说起来我和屠呦呦还有点关系。我们两个人都是1951年考进北医,同一年入学,她进药学系,我进医学系。毕业以后(她比我早毕业一年),都分配到中医研究院工作,她在中药所,我在西苑医院。算起来从1951年到现在我们既是同学,又是同事将近65年,虽然交往不是太多,但对她的情况还是有点了解。
屠呦呦获奖给我们两方面启示:一方面,她通过艰苦奋斗终于摘得诺奖桂冠,值得我们学习;一方面,她获得诺奖也引起了我们的反思——反思科技界存在的问题和缺陷。有人问:为什么二三十年前的科研成果,到现在才被承认?也有人问:中国的千里马为什么要由外国的伯乐来认定?中国有没有伯乐?中国的伯乐在哪里?中国的伯乐在干什么?我们国家究竟是缺千里马,还是缺伯乐,或者两者都缺?
上述问题促使我们进一步思考:在我们的科技体制、机制中存在哪些问题,不利于中国科技事业发展,不利于千里马成长壮大,不利于调动广大科研人员的积极性。我觉得这些问题中最重要的是过度行政化、特权化、等级化。
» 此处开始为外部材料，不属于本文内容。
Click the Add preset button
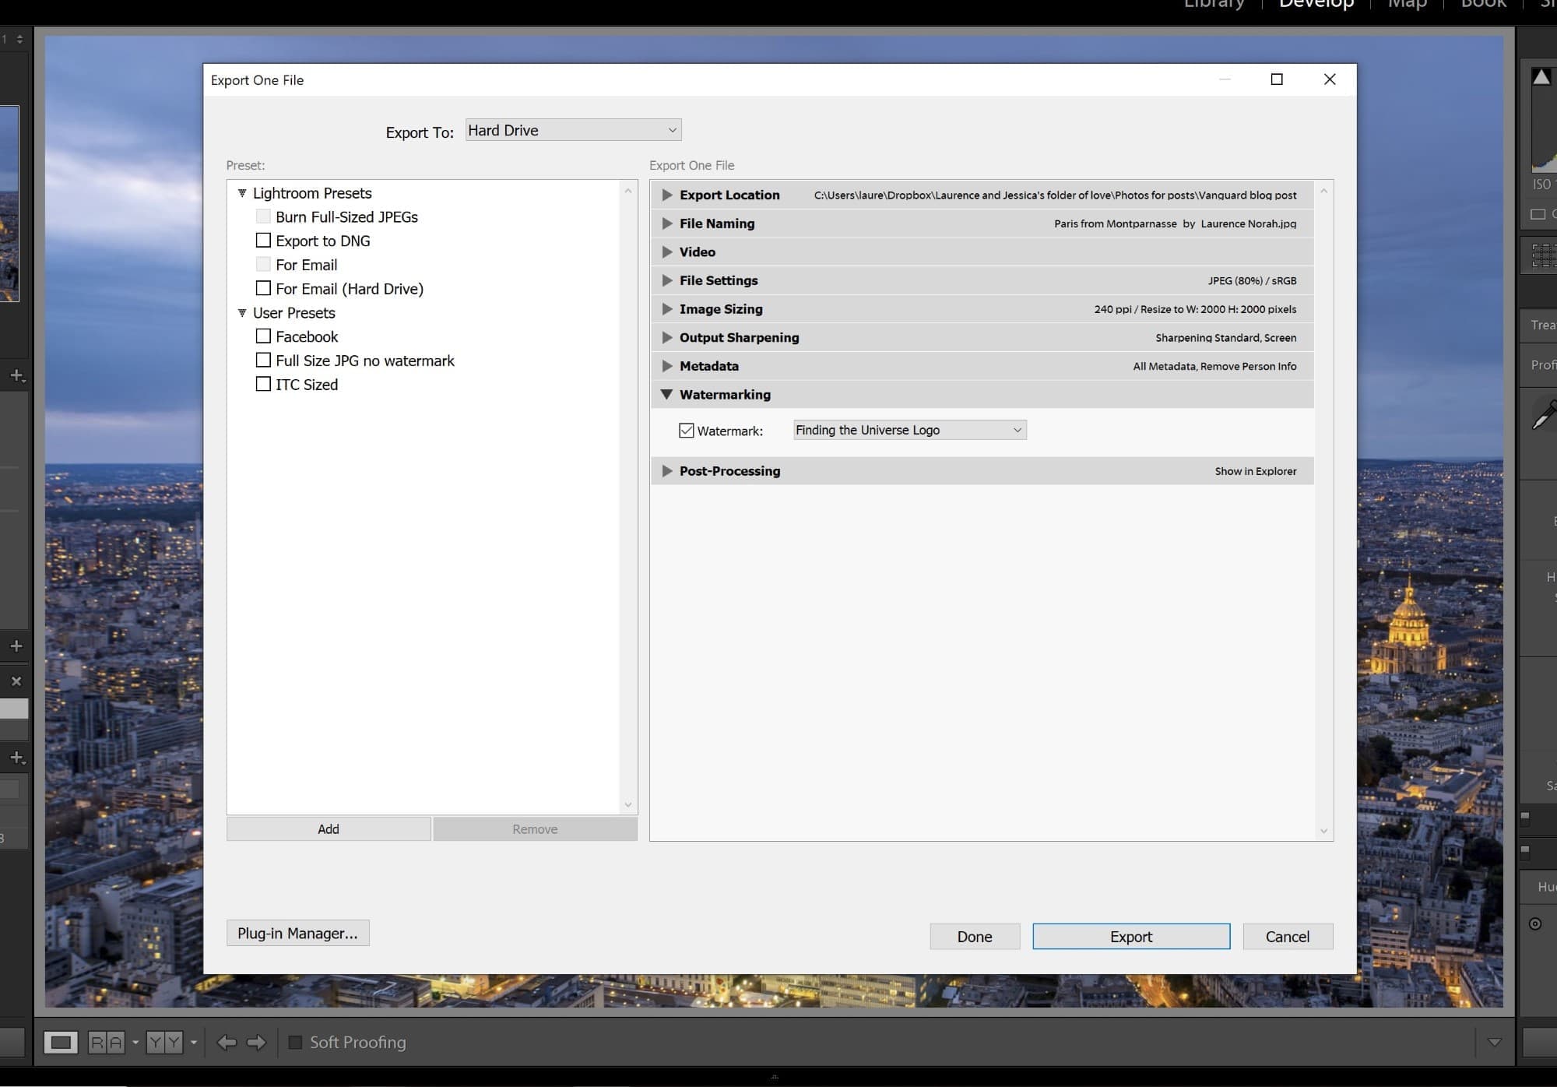This screenshot has height=1087, width=1557. [x=328, y=828]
为什么这么说呢?例如在科研机构组成上,现在很多科研机构、教学机构、学术团体在结构上具有政府部门官方机构的特征,这是过度行政化的一个典型表现。
另外,科技界官学一体化比较突出,官员热衷于取得学术头衔,专家又热衷于当官。这类事情如果不是从工作层面考虑,过分了,泛滥了,就不应提倡。事实上,学者当官往往会带来特权,带来一系列好处。比如说课题多、经费多、助手多,先进的仪器设备多、各方面支持多。这种情况下就会出成果多、文章多、获奖多、青云直上的机会多。
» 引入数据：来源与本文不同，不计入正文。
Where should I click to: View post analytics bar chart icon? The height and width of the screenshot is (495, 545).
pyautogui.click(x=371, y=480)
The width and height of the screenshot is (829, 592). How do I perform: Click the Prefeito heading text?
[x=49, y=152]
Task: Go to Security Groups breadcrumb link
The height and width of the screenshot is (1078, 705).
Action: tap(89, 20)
现在有些负面影响已经产生:在第一线工作的、无官无职无权的科研人员的主观能动性受到压抑,积极性调动不起来。其自主科研活动能力,包括创新思维、创新能力、创新学术活动、独自科研思路等等发挥不出来,很多科研人员实际上是高级技术员,是按照别人的指挥棒,而不是按照自己的思路去做科研。这样就会使大量千里马或者说幼马的成长受到压抑。这是当前一个比较普遍的现象。
有人开玩笑说,如果把千里马套在牛车上,关在牛棚里受到冷遇,还能日行千里吗?既是千里马,就要给他基本的条件让他能够奔跑起来,真的日行千里。我们的千里马不仅仅是屠呦呦一个,应该有大量精英成长为千里马。但是,现在千里马成长的条件还不是很理想,一些非学术因素干扰了学术问题。有些是利用行政手段解决学术问题,而不是依据科学规律来解决科学问题。
一个问题是评审标准问题。现在一些专家几乎天天在开评审会,没完没了的评审:选题立项评审,人员晋升职称评审,研究生毕业论文评审,大学排队的评审,研究室排等级的评审,等等。这些评审不同程度地受到行政化、特权化、等级化的干扰。到目前为止,没有一个很理想、很科学的评选标准。最普遍的“参照”是SCI论文数多少,引用次数多少,这样就导致科研人员一脑门子抢课题、抓文章。在我们医学界最突出的一个现象是,有些医学专家科研水平很高,抢项目、抢经费的水平很高,出文章、出成果的水平很高,公关走后门什么都能,唯独不会看病。我们没有一个合理的、科学的评审标准,种种不公平问题的存在必将影响到科研人员的成长,甚至埋没一些千里马。
所以,在庆祝屠呦呦获奖的同时,我们必须认真反思一下科技界存在的问题。不能满足于一个屠呦呦,我们国家需要有更多的屠呦呦,出更多的成果,更多的人才。我觉得我们中国人不笨,可为什么拿个诺贝尔奖那么难,得的人那么少?原因当然是多方面的,主、客观因素都有。我认为科技界的“三化”(过分的行政化、特权化、等级化)问题已经严重影响我国科技事业的发展,严重影响人才的成长,应该引起重视。
(作者系中国中医科学院首席研究员,中国工程院院士,中药药理学专家。本文据作者11月27日在《呦呦有蒿:屠呦呦与青蒿素》出版座谈会上的发言整理。)